The point is, the way we interpret data warps and distorts not only the assessment process, but every other aspect of education it touches. Few tests are bad in and of themselves, it’s what’s down with the data that determines whether they produce useful data.
Samuel Messick argued that ““Test validation is a process of inquiry into the adequacy and appropriateness of interpretations and actions based on test scores” and designed a framework to help us consider how we ought to inquire into the validity of tests:
Let’s look at how it works in practice. Messick suggested that one of the consequences of how tests are interpreted is that those aspects of a domain which are explicitly assessed are judged to be of more value than those which are not assessed. Teachers are busy people. When push comes to shove we only have time to teach what’s assessed and so then students may not even be aware that there are are aspects of a subject which may in the past have been considered important.

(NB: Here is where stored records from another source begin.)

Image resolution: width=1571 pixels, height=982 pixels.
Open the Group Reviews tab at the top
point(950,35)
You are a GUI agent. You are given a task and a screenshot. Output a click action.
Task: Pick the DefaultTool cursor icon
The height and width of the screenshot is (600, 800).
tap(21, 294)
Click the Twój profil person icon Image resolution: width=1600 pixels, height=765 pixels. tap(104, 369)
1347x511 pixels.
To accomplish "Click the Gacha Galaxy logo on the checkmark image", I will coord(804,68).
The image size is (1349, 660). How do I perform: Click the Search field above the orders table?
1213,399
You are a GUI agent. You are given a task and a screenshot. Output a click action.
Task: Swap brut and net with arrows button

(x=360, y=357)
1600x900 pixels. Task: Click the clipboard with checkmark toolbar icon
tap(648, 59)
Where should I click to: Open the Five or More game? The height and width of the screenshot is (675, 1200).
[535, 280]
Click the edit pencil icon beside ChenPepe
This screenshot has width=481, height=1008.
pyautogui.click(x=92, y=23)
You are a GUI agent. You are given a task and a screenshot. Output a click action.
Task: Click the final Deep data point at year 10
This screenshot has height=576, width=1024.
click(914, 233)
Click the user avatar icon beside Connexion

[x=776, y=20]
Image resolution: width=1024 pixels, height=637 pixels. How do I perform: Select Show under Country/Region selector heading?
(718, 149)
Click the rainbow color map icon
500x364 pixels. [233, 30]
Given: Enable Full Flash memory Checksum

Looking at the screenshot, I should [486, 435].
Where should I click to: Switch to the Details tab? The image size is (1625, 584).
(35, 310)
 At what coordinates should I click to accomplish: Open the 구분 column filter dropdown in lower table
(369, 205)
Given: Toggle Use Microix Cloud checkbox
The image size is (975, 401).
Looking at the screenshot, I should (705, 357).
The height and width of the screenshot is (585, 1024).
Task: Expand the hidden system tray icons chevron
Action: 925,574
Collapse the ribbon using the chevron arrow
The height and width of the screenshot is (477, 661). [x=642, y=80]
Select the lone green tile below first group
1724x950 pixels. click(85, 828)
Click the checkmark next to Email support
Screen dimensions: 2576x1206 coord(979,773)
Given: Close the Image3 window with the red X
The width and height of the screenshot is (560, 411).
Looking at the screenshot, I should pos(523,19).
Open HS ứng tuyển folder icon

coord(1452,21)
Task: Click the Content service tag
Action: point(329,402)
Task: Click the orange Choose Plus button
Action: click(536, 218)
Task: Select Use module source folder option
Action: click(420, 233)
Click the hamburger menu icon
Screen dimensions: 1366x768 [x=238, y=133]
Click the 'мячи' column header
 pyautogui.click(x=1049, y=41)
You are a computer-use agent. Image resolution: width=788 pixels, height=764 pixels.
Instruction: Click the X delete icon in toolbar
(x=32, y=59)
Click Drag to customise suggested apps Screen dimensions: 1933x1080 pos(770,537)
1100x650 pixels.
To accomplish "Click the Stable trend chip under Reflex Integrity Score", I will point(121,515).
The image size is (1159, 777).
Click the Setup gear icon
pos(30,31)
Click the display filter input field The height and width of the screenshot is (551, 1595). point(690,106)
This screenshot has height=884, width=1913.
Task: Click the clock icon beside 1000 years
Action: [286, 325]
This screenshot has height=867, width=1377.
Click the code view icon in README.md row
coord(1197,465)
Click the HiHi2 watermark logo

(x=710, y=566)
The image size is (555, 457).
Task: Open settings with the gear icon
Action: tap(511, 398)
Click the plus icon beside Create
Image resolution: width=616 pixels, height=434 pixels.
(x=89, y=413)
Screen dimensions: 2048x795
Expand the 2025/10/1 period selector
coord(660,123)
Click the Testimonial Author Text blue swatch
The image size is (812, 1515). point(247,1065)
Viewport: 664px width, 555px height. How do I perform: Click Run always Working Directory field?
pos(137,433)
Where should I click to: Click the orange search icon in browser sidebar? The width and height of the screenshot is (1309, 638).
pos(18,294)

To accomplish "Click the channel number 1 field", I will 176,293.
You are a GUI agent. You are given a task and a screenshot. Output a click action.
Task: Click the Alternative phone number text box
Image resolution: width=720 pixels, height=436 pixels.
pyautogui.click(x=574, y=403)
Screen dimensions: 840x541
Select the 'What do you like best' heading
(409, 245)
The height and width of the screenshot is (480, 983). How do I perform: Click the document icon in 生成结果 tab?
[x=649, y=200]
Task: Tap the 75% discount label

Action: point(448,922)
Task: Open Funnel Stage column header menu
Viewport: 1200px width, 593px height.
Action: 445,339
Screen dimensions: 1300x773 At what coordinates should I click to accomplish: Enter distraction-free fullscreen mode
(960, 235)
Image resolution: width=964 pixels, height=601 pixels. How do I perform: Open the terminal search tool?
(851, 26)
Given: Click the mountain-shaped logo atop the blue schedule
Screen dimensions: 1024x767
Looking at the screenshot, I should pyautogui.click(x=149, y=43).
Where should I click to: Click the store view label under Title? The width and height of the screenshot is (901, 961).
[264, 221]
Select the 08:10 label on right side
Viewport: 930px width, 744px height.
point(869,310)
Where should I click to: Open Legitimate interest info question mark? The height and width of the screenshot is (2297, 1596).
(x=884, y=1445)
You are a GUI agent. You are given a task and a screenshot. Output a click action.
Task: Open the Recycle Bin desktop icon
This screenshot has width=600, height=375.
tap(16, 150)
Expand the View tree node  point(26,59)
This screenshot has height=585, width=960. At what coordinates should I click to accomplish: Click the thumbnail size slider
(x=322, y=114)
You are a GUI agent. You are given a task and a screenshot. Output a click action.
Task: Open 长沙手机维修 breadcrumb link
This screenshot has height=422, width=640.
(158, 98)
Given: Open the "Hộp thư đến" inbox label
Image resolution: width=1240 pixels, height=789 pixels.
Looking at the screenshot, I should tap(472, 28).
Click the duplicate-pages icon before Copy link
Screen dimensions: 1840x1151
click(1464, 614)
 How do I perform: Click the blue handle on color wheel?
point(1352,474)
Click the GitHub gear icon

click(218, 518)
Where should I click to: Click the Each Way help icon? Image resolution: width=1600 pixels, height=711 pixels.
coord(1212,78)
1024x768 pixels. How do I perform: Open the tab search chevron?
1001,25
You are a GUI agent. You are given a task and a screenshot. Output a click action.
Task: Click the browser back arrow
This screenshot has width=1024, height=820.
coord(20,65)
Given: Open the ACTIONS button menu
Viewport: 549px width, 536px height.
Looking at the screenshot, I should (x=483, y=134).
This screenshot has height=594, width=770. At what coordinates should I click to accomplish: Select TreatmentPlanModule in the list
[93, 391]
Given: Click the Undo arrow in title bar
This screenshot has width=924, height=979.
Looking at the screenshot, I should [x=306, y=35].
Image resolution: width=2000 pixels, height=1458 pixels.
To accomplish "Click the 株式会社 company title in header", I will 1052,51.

Grammar is an interesting case in point. When I studied English in school, grammar was not assessed and so it wasn’t taught. I had no awareness of most of the meta-language used to describe and think about the relationships between words with the results that my understanding of the subject was impoverished. Now, as the pendulum swings, we’ve decided not to place any value on our assessment of speaking and listening. What will be the consequences?
A – Arguably, if we don’t assess speaking and listening the domain of English will not be adequately represented. But parents’ or employers’ interpretation of students’ performance in English may assume that the test does, in fact, cover speaking & listening and students’ ability in this area may be judged unfairly. The construct of ‘English’ becomes less valid.
B – If we omit speaking & listening from GCSE grades, does this reduce the ability of the assessment to predict a student’s likely success in further study or future employment? This is the evidential basis of result use – we use the GCSE result to provide evidence of something which it is not actually measuring.
C – The consequential basis of result interpretation is fairly obvious: if we leave out speaking & listening then we send the message that if it’s not worth assessing it’s not worth studying. Students will be less likely to see the point in activities which involve such skills and, maybe, become less skilled in these areas. Is this what we want?
D – The consequential basis of result use have social implications. I’m of a generation of English teachers who valued speaking and listening because it formed 20% of a student’s GCSE grade. We committed curriculum time to teaching and assessing the skills covered by the specification. Some of us may decide that this is so important that we will continue to do so despite the changes in assessment, but I doubt it. And future English teachers will be unaware that these were even skills we once values.
This is all very well, but teachers rarely get a lot of choice about how the data they produce is consumed. The Top 20 report would have it that “Effective teaching depends heavily on teachers being informed consumers of educational research, effective interpreters of data for classroom use, and good communicators with students and their families about assessment data and decisions that affect students.” We are urged to “weigh curriculum and assessment choices to evaluate whether those resources are supported by research evidence and are suitable for use with diverse learners.” But what if we decide the curricula and assessments we’re judged against don’t meet these lofty criteria? We can’t just opt out, can we?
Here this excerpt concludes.